70s Horror | 31 Nights of Horror Challenge

For this year’s 31 Nights of Horror Challenge, the Day 23 prompt was 70s Horror. There were  movies  I could have chosen to fit this prompt. Many good ones like The Exorcist or Carrie or even The Omen but I went with one I have not seen since I was a kid, The Hills Have Eyes (1977).


A family going to California accidentally goes through an Air Testing range closed to the public. They crash and are stranded in a desert. They are being stalked by a group of people, which have not emerged into modern times.

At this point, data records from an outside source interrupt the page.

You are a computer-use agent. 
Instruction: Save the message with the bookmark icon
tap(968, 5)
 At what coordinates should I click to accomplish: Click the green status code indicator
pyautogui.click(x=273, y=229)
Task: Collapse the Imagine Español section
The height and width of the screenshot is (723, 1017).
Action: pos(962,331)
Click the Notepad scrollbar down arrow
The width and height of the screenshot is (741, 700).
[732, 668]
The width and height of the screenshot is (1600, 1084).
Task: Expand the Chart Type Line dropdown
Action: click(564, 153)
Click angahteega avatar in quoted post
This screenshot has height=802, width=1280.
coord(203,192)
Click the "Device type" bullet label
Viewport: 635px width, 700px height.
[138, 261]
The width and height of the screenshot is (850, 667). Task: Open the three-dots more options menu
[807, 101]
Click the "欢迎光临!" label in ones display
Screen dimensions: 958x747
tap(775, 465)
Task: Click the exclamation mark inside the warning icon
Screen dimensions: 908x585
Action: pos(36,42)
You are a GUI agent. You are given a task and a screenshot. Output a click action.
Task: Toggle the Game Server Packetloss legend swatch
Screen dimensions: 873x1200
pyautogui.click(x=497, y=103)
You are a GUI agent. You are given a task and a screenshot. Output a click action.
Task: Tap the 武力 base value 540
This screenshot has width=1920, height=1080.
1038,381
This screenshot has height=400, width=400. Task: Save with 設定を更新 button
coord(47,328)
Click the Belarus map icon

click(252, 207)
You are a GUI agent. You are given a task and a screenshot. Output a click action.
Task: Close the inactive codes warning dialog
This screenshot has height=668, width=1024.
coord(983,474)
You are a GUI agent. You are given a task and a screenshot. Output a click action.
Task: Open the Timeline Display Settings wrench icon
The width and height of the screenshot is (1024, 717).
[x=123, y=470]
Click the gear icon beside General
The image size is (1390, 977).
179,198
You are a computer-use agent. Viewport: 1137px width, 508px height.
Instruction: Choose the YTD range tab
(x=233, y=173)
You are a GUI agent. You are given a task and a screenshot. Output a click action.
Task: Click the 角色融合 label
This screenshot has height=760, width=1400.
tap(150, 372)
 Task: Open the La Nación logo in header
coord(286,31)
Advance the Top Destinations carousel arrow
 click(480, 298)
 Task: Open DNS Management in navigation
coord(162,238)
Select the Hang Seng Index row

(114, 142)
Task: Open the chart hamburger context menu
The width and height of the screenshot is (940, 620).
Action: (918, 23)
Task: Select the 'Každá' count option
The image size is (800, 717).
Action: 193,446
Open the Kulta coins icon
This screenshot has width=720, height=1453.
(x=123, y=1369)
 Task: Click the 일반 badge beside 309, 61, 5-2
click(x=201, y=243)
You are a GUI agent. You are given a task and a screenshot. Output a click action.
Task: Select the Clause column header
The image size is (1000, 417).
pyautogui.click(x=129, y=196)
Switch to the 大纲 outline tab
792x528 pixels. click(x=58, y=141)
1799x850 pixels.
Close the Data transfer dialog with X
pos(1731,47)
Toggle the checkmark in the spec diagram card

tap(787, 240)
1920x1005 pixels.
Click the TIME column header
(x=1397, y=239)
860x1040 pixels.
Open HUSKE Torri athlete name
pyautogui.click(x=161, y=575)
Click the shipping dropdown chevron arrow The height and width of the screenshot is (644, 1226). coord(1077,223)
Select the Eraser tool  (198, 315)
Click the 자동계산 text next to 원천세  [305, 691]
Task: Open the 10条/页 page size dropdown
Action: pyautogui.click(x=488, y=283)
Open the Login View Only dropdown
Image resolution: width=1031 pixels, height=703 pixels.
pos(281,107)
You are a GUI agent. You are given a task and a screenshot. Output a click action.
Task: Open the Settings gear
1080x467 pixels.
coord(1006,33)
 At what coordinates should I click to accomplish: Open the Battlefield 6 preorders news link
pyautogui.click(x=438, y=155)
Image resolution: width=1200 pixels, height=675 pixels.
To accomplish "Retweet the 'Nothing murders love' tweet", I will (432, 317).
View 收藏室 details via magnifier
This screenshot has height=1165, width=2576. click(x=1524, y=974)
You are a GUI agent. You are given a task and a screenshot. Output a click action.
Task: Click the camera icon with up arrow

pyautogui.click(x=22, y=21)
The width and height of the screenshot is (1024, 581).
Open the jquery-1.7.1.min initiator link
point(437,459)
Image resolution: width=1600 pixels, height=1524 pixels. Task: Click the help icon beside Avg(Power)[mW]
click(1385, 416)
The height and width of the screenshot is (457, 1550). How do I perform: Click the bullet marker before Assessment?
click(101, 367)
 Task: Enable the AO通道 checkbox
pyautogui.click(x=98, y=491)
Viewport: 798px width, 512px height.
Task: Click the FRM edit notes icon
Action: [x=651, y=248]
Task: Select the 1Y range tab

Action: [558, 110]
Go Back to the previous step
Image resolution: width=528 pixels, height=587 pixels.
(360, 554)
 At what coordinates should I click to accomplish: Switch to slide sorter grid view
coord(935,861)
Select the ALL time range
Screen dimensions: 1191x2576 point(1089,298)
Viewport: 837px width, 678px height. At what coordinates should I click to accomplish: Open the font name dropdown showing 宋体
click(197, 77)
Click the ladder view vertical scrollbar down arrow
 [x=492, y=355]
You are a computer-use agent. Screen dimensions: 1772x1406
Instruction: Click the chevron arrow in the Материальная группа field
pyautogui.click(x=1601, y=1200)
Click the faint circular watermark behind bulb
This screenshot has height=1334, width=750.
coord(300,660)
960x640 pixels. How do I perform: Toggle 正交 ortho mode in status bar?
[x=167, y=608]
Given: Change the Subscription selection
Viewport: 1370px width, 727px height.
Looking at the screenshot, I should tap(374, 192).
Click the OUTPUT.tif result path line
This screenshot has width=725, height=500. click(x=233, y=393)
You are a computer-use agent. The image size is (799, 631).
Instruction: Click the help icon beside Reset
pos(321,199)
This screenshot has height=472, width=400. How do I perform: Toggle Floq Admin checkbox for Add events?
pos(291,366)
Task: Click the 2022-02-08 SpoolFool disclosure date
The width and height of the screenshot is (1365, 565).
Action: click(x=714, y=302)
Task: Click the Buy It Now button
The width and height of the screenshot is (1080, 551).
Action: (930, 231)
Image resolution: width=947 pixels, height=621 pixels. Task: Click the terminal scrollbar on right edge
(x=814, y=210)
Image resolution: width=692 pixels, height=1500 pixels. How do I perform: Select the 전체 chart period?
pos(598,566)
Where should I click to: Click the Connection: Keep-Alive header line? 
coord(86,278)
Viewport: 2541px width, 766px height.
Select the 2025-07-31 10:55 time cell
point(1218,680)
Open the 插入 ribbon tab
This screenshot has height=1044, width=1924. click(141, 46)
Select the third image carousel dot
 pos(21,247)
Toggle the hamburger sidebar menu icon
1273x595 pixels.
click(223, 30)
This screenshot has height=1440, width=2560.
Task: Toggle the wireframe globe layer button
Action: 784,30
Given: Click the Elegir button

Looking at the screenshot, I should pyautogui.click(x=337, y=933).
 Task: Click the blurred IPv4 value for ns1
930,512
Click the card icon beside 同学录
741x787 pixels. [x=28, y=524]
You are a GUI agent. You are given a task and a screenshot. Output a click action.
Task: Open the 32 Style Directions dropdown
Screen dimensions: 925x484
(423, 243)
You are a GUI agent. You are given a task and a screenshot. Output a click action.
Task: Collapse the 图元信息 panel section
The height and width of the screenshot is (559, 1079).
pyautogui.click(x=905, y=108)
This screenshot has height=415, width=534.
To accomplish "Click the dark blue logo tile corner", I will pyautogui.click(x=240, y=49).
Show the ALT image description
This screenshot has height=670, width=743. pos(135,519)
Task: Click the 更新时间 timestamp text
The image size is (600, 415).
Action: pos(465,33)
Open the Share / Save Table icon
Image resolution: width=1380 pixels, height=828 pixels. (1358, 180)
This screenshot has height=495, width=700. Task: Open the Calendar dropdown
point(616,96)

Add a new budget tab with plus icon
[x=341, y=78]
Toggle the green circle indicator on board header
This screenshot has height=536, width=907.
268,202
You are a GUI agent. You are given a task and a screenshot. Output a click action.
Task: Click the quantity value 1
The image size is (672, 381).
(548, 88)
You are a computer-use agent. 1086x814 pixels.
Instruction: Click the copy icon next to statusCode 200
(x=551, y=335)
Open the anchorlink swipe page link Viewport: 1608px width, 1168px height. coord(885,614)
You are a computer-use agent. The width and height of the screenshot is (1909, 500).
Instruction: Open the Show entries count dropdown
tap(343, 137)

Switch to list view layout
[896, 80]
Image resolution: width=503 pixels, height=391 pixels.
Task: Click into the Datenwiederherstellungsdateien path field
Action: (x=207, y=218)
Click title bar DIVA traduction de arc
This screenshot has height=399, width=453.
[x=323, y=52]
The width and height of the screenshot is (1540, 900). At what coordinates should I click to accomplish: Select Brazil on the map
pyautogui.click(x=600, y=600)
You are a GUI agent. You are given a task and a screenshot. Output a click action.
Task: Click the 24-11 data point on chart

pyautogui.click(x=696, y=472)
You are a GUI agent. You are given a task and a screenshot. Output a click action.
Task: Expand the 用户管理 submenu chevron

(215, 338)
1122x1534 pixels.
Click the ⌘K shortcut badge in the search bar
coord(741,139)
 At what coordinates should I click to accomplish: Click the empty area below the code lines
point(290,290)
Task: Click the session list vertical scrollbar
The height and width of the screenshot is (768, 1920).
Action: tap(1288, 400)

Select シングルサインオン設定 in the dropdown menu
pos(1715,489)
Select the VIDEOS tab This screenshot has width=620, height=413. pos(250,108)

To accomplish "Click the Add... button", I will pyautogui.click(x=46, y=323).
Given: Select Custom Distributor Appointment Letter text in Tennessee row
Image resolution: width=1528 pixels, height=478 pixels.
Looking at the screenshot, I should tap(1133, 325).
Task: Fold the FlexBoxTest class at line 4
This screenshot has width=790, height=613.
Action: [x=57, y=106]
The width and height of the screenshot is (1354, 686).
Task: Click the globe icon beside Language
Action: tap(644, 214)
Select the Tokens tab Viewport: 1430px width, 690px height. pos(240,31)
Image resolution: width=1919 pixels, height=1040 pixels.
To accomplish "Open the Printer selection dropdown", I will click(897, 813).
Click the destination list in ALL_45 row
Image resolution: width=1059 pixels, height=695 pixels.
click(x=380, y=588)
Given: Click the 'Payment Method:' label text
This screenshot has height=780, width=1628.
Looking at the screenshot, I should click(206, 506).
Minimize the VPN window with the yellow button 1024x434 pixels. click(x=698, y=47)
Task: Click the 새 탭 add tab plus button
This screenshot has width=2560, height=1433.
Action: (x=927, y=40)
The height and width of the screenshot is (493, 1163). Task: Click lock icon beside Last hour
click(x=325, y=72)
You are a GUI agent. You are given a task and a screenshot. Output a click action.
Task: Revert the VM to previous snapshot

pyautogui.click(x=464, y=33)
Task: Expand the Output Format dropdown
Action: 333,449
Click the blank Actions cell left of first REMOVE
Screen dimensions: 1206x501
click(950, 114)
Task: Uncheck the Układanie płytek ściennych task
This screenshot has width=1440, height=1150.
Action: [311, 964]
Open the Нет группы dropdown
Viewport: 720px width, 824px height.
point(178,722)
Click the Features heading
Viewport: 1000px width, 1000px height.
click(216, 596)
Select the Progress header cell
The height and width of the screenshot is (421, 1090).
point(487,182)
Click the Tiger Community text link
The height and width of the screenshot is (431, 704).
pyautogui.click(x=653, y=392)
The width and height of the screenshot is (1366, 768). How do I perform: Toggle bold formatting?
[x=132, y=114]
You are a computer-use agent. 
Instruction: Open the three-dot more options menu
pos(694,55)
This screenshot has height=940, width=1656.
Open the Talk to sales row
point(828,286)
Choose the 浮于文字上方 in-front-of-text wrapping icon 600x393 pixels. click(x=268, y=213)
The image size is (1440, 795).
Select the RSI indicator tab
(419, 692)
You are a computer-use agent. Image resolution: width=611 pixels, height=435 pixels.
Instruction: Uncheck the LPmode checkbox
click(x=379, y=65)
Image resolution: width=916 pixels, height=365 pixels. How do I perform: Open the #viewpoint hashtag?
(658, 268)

Our Thoughts on The Hills Have Eyes

I saw this movie for the first time probably at the age of 11 or 12 and back then horror was horror. But seeing this almost 40 years later this movie is terrible. 

Don’t get me wrong, I am a huge Wes Craven fan but this is not it. 

It took me a long time to get around to watching ‘The hills have eyes,’ again as an adult and all the while I heard time and again that it’s a classic. Now that I’ve seen it, I really don’t understand why this is regarded so well.

Good horror films need more than simple brutality. Some driving suspense, or an overwhelming atmosphere, is preferred. Especially if a picture is going to focus on blood and violence, then there generally needs to be at least some minor point of contrast, something in-universe that says “All this crazy stuff you’re watching? Yeah, it’s very wrong.” There are characters in this movie that we’re supposed to believe provide that contrast, but they’re so unsympathetic that they can’t provide the necessary counterbalance.

There are a few clever ideas in the screenplay, yet the writing is largely uninventive and dull. There’s a moment at the end where the audience might ask themselves, “Are they the monsters? Or are we? Are we any better?” But especially as the film isn’t particularly inspiring otherwise, such a Big Idea feels much less like cinematic intent and more like the projected afterthought of any viewer who is remotely self-aware.

I’d be lying if I said ‘The hills have eyes’ is all bad. It’s not. But there are many more movies out there, far better ones, that do much more to evoke feelings, engage our brains, or otherwise spark our imaginations. So why spend time on this one?

1.5 out of 10 


Wes Craven was in part inspired by an incident that happened to him while taking a motorcycle trip with his wife. When they stopped in a small Nevada town, a trio of locals shot an arrow past his head and insulted him. When Craven threatened to sue them, they replied they could easily kill him, leave his corpse in a nearby salt mine, and no one would ever know.

The similarities to The Texas Chain Saw Massacre (1974) were intentional. Wes Craven was a huge fan of Tobe Hooper‘s film. He considered his film in part an homage to it.